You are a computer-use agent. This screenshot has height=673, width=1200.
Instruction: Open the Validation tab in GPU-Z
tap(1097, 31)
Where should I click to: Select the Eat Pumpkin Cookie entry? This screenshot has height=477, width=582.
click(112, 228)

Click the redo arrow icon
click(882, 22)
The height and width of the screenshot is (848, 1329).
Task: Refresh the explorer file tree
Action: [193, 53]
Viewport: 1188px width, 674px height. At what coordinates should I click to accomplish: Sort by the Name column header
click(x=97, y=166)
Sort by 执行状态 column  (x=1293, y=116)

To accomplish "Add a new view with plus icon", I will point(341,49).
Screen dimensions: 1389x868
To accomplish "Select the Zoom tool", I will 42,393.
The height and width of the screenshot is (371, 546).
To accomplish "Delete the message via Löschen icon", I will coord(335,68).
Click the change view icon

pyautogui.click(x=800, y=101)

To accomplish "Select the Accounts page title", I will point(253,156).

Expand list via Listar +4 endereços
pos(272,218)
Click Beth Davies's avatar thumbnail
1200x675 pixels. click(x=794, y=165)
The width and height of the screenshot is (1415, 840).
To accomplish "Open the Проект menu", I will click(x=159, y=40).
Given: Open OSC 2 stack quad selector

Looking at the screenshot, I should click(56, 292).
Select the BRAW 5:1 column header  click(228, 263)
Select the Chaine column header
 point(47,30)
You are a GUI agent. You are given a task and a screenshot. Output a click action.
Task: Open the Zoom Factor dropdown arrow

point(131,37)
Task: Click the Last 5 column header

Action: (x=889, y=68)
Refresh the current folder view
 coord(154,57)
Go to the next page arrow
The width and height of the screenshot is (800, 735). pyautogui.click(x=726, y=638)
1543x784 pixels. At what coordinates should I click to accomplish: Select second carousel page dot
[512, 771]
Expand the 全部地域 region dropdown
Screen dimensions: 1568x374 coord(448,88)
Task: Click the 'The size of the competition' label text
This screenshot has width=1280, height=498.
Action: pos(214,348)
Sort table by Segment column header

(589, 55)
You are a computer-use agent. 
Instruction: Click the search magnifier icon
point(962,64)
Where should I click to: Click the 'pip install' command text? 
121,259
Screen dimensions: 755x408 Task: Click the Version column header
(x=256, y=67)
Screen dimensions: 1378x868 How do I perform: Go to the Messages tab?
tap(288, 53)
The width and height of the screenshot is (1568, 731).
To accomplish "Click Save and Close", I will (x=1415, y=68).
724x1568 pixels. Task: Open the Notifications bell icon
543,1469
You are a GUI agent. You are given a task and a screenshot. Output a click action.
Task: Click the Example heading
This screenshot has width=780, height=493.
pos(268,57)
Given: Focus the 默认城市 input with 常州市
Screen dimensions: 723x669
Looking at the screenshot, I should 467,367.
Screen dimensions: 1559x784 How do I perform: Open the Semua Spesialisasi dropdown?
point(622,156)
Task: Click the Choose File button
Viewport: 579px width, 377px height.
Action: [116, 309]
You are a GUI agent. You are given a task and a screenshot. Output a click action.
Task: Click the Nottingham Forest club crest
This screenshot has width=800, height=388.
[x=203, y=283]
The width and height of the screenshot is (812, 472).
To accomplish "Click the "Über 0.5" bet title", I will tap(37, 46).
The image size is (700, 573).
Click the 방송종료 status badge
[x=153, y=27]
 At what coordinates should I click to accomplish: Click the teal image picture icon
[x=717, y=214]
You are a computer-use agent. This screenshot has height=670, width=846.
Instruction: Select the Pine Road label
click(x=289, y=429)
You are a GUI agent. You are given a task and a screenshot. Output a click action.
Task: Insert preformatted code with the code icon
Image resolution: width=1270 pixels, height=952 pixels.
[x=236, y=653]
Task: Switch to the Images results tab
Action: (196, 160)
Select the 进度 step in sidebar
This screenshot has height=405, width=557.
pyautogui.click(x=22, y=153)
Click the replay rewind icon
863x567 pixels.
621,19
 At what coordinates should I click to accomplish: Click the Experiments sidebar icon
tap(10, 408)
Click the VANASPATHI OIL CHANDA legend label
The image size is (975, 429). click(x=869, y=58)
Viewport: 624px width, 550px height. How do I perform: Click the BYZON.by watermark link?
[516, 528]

════════════════

● **GIVEN REQUEST**:
Copy all of the material above line for line, changing nothing.

● **SOLUTION FOR THIS TASK**:
You are a computer-use agent. This screenshot has height=673, width=1200.
Instruction: Open the Validation tab in GPU-Z
tap(1097, 31)
Where should I click to: Select the Eat Pumpkin Cookie entry? This screenshot has height=477, width=582.
click(112, 228)

Click the redo arrow icon
click(882, 22)
The height and width of the screenshot is (848, 1329).
Task: Refresh the explorer file tree
Action: [193, 53]
Viewport: 1188px width, 674px height. At what coordinates should I click to accomplish: Sort by the Name column header
click(x=97, y=166)
Sort by 执行状态 column  (x=1293, y=116)

To accomplish "Add a new view with plus icon", I will point(341,49).
Screen dimensions: 1389x868
To accomplish "Select the Zoom tool", I will 42,393.
The height and width of the screenshot is (371, 546).
To accomplish "Delete the message via Löschen icon", I will coord(335,68).
Click the change view icon

pyautogui.click(x=800, y=101)

To accomplish "Select the Accounts page title", I will point(253,156).

Expand list via Listar +4 endereços
pos(272,218)
Click Beth Davies's avatar thumbnail
1200x675 pixels. click(x=794, y=165)
The width and height of the screenshot is (1415, 840).
To accomplish "Open the Проект menu", I will click(x=159, y=40).
Given: Open OSC 2 stack quad selector

Looking at the screenshot, I should click(56, 292).
Select the BRAW 5:1 column header  click(228, 263)
Select the Chaine column header
 point(47,30)
You are a GUI agent. You are given a task and a screenshot. Output a click action.
Task: Open the Zoom Factor dropdown arrow

point(131,37)
Task: Click the Last 5 column header

Action: (x=889, y=68)
Refresh the current folder view
 coord(154,57)
Go to the next page arrow
The width and height of the screenshot is (800, 735). pyautogui.click(x=726, y=638)
1543x784 pixels. At what coordinates should I click to accomplish: Select second carousel page dot
[512, 771]
Expand the 全部地域 region dropdown
Screen dimensions: 1568x374 coord(448,88)
Task: Click the 'The size of the competition' label text
This screenshot has width=1280, height=498.
Action: pos(214,348)
Sort table by Segment column header

(589, 55)
You are a computer-use agent. 
Instruction: Click the search magnifier icon
point(962,64)
Where should I click to: Click the 'pip install' command text? 
121,259
Screen dimensions: 755x408 Task: Click the Version column header
(x=256, y=67)
Screen dimensions: 1378x868 How do I perform: Go to the Messages tab?
tap(288, 53)
The width and height of the screenshot is (1568, 731).
To accomplish "Click Save and Close", I will (x=1415, y=68).
724x1568 pixels. Task: Open the Notifications bell icon
543,1469
You are a GUI agent. You are given a task and a screenshot. Output a click action.
Task: Click the Example heading
This screenshot has width=780, height=493.
pos(268,57)
Given: Focus the 默认城市 input with 常州市
Screen dimensions: 723x669
Looking at the screenshot, I should 467,367.
Screen dimensions: 1559x784 How do I perform: Open the Semua Spesialisasi dropdown?
point(622,156)
Task: Click the Choose File button
Viewport: 579px width, 377px height.
Action: [116, 309]
You are a GUI agent. You are given a task and a screenshot. Output a click action.
Task: Click the Nottingham Forest club crest
This screenshot has width=800, height=388.
[x=203, y=283]
The width and height of the screenshot is (812, 472).
To accomplish "Click the "Über 0.5" bet title", I will tap(37, 46).
The image size is (700, 573).
Click the 방송종료 status badge
[x=153, y=27]
 At what coordinates should I click to accomplish: Click the teal image picture icon
[x=717, y=214]
You are a computer-use agent. This screenshot has height=670, width=846.
Instruction: Select the Pine Road label
click(x=289, y=429)
You are a GUI agent. You are given a task and a screenshot. Output a click action.
Task: Insert preformatted code with the code icon
Image resolution: width=1270 pixels, height=952 pixels.
[x=236, y=653]
Task: Switch to the Images results tab
Action: (196, 160)
Select the 进度 step in sidebar
This screenshot has height=405, width=557.
pyautogui.click(x=22, y=153)
Click the replay rewind icon
863x567 pixels.
621,19
 At what coordinates should I click to accomplish: Click the Experiments sidebar icon
tap(10, 408)
Click the VANASPATHI OIL CHANDA legend label
The image size is (975, 429). click(x=869, y=58)
Viewport: 624px width, 550px height. How do I perform: Click the BYZON.by watermark link?
[516, 528]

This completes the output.